* WHAT YOU HAVE TO DO
Each line of the listing that includes the string "waveform" needs to be located and copied.
INPUT DATA section start
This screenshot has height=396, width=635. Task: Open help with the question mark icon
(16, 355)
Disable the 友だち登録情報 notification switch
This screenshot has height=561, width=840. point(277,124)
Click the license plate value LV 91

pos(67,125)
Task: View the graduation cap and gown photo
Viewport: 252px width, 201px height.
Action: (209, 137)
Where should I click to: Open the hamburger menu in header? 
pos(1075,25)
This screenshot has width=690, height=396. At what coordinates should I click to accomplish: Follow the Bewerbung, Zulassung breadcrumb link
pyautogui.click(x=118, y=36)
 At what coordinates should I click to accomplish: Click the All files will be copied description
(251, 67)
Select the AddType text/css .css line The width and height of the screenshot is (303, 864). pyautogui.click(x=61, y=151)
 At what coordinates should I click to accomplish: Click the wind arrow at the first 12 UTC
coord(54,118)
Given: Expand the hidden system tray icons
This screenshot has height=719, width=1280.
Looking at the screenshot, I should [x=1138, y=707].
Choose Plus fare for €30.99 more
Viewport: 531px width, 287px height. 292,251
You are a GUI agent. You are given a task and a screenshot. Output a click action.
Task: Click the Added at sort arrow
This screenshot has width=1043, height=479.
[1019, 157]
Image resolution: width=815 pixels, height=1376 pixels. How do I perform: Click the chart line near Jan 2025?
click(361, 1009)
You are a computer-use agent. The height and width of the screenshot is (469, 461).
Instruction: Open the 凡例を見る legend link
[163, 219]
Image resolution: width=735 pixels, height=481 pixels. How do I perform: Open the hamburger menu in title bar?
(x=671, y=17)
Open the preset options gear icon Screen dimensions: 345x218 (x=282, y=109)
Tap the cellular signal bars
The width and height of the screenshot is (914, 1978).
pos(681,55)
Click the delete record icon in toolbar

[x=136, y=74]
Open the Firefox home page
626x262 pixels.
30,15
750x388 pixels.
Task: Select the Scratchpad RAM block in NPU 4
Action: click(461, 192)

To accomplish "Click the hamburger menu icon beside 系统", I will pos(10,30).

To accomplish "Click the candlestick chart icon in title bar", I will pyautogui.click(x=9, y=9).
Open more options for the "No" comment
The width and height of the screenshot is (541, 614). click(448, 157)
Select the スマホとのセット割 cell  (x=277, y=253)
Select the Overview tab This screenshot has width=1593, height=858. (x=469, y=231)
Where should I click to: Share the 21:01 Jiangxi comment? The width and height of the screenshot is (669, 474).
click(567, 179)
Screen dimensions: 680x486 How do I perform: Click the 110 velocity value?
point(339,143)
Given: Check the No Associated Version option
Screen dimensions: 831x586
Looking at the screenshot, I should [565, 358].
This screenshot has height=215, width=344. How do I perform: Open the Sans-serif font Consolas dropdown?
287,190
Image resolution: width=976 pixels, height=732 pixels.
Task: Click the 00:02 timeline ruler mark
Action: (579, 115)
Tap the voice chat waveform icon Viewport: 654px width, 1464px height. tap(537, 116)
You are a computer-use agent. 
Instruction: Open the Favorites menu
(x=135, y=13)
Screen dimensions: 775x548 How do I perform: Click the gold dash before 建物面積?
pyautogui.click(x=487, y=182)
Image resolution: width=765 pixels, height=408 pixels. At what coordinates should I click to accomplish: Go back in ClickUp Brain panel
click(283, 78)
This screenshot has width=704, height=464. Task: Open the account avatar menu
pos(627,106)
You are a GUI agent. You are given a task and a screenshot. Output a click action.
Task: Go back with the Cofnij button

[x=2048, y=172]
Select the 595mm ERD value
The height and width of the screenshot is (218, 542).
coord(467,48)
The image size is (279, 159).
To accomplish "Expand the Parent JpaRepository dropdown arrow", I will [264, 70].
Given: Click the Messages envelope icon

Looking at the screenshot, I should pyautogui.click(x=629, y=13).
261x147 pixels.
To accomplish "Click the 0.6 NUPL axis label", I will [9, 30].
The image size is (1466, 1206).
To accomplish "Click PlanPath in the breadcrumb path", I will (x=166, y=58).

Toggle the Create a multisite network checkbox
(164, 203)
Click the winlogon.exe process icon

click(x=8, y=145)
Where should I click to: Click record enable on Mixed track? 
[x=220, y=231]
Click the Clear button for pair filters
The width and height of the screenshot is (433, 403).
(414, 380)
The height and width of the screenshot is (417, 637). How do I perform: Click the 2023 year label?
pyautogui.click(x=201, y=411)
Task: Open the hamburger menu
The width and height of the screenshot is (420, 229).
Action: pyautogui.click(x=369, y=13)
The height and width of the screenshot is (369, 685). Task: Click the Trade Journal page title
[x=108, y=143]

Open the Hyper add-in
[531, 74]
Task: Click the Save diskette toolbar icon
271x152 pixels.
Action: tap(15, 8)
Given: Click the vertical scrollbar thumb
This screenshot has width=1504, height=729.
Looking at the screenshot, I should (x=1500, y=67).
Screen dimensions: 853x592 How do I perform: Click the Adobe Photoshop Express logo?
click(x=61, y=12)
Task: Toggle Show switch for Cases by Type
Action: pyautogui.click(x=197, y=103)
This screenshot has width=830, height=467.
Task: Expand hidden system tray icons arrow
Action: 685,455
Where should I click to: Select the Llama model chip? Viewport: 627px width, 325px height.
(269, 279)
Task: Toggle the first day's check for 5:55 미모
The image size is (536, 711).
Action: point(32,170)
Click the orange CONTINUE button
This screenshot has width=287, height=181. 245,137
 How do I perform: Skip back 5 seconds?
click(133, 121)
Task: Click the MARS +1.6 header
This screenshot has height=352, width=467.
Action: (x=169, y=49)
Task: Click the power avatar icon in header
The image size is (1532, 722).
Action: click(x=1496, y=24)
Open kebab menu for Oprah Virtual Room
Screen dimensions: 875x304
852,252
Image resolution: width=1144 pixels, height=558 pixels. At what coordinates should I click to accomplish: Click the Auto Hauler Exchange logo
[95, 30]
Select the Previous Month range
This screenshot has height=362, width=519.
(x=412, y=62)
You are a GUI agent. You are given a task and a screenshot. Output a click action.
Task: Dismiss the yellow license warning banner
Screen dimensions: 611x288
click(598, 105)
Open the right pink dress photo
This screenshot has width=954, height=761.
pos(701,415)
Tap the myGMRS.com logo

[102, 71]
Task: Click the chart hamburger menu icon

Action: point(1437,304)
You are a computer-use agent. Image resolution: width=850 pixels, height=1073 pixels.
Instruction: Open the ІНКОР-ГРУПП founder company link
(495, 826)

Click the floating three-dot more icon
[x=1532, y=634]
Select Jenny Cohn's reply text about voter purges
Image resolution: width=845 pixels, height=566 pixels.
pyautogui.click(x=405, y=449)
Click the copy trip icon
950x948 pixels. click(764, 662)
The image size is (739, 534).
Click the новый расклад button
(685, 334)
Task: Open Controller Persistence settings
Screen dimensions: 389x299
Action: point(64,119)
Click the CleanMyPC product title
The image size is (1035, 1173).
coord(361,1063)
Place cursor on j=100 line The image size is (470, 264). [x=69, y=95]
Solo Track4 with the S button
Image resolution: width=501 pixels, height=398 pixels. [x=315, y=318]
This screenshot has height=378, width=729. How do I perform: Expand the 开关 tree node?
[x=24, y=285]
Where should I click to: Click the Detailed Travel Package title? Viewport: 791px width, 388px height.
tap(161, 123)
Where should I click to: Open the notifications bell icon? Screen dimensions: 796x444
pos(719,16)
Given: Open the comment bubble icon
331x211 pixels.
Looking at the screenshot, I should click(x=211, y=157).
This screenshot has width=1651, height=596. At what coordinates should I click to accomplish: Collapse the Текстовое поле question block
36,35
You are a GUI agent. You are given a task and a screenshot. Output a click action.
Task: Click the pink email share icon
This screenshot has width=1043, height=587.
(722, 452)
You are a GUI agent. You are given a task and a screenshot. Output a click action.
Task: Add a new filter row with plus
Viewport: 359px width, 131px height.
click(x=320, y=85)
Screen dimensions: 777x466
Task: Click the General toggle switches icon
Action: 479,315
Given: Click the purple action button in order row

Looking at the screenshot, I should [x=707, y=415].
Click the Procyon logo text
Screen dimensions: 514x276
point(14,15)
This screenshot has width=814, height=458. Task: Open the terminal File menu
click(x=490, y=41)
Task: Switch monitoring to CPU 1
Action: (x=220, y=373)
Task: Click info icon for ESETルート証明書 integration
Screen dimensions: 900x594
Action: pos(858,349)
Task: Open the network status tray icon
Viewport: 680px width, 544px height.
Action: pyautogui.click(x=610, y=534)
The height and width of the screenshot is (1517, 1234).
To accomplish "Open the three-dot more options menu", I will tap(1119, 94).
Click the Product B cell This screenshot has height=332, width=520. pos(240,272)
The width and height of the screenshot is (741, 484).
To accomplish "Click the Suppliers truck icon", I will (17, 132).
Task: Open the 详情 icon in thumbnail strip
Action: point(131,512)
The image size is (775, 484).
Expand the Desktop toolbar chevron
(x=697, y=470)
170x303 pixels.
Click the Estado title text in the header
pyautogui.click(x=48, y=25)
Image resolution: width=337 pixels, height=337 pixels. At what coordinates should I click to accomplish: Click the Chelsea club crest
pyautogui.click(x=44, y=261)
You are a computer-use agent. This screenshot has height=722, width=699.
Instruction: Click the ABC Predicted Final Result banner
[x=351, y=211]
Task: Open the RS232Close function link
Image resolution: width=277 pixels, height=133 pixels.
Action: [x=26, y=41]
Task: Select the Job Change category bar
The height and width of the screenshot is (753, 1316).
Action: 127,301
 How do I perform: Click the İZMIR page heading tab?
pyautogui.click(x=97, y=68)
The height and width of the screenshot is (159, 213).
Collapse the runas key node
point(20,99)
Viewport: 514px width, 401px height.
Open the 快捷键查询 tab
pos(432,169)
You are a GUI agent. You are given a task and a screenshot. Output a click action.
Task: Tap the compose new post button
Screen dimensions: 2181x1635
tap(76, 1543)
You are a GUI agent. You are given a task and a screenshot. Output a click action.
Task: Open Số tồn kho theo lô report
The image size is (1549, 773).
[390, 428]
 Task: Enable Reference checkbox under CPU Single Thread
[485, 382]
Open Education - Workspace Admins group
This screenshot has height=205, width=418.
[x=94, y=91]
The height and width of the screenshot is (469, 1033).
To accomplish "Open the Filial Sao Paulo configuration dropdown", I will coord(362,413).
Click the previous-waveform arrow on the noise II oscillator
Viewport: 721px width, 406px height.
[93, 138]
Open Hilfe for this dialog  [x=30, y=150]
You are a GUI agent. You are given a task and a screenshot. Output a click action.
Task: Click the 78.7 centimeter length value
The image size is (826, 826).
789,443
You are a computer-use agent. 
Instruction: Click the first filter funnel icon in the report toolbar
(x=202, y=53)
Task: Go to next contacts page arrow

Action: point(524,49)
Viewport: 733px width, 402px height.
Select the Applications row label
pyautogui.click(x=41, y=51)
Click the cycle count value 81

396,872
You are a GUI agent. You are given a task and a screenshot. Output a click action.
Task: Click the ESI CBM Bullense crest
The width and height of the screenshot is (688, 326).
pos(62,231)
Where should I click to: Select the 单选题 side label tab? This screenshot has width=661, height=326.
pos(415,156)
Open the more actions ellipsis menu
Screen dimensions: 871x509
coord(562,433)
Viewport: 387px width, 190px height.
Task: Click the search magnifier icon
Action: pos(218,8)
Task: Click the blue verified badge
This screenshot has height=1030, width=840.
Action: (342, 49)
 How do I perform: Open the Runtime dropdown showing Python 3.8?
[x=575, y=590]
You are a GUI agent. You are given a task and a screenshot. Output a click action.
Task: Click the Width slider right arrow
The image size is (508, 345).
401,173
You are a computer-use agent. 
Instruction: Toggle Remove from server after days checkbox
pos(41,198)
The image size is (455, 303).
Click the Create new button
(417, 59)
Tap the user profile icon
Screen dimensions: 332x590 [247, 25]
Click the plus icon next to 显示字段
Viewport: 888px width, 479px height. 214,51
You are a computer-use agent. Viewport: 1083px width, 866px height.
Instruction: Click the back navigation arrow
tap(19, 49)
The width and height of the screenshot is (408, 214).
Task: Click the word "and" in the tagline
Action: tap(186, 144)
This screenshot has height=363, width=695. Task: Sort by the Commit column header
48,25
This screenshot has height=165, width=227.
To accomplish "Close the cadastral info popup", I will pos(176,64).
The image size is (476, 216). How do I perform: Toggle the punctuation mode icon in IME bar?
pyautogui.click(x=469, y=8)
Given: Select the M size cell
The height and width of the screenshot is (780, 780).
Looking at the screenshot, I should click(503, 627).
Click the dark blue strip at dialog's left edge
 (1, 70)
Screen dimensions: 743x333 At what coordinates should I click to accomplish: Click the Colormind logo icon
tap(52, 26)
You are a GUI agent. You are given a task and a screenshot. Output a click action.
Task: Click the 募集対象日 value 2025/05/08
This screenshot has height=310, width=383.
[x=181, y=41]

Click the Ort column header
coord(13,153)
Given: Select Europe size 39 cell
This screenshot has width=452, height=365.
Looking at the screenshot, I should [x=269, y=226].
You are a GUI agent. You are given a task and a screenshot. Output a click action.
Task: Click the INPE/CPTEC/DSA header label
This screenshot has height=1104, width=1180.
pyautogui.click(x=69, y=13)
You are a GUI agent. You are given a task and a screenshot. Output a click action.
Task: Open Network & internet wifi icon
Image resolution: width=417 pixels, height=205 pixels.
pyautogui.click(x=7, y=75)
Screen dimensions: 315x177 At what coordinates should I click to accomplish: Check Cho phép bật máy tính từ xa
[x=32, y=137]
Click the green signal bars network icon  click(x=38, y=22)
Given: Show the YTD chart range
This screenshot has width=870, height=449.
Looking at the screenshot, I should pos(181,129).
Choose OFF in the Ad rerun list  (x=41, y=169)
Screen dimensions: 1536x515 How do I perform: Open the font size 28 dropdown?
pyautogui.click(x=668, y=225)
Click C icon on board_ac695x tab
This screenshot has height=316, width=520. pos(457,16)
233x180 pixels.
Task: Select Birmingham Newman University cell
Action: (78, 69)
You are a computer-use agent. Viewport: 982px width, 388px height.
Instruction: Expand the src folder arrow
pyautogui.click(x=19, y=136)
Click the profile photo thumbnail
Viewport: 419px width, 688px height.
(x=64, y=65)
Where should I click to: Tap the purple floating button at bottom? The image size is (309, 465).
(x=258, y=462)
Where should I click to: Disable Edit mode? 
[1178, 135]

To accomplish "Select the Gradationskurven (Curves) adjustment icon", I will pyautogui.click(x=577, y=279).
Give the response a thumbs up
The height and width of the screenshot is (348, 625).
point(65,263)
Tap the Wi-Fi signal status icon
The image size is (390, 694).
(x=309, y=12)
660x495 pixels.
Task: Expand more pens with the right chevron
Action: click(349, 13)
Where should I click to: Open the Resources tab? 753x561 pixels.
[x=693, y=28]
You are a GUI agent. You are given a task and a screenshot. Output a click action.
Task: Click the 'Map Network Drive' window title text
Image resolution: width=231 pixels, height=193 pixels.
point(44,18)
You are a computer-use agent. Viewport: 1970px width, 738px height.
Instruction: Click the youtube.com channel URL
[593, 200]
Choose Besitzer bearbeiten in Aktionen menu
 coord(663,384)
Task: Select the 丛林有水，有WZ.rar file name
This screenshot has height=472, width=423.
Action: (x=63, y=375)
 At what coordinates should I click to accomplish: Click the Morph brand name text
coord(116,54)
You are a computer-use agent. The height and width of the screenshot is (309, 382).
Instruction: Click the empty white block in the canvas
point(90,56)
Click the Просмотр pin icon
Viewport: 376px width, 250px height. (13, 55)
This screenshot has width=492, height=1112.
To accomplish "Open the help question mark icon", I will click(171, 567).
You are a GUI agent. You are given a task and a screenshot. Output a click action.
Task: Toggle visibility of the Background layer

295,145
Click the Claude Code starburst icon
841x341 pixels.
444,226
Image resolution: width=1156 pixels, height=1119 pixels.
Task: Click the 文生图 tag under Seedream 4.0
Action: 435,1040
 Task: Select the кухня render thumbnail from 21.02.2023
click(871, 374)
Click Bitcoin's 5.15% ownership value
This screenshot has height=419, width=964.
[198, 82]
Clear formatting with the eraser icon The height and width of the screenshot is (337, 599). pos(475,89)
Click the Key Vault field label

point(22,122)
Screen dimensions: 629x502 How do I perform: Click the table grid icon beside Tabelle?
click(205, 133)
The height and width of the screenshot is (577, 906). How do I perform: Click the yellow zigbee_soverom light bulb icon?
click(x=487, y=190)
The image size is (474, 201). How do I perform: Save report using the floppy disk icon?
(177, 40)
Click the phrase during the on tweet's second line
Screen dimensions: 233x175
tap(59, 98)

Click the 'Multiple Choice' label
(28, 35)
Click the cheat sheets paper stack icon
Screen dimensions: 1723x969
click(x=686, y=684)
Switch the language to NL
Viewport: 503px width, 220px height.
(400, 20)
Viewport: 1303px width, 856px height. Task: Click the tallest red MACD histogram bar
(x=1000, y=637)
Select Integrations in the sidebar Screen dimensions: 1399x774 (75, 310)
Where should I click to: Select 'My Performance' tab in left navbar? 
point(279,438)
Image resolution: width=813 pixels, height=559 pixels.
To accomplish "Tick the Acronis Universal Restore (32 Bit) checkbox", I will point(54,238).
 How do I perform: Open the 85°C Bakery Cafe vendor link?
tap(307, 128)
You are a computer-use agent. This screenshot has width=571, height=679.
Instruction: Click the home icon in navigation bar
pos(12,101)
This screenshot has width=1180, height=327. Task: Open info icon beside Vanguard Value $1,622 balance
INPUT DATA section end
* OUTPUT FOR THIS EXERCISE
Tap the voice chat waveform icon Viewport: 654px width, 1464px height. tap(537, 116)
Click the previous-waveform arrow on the noise II oscillator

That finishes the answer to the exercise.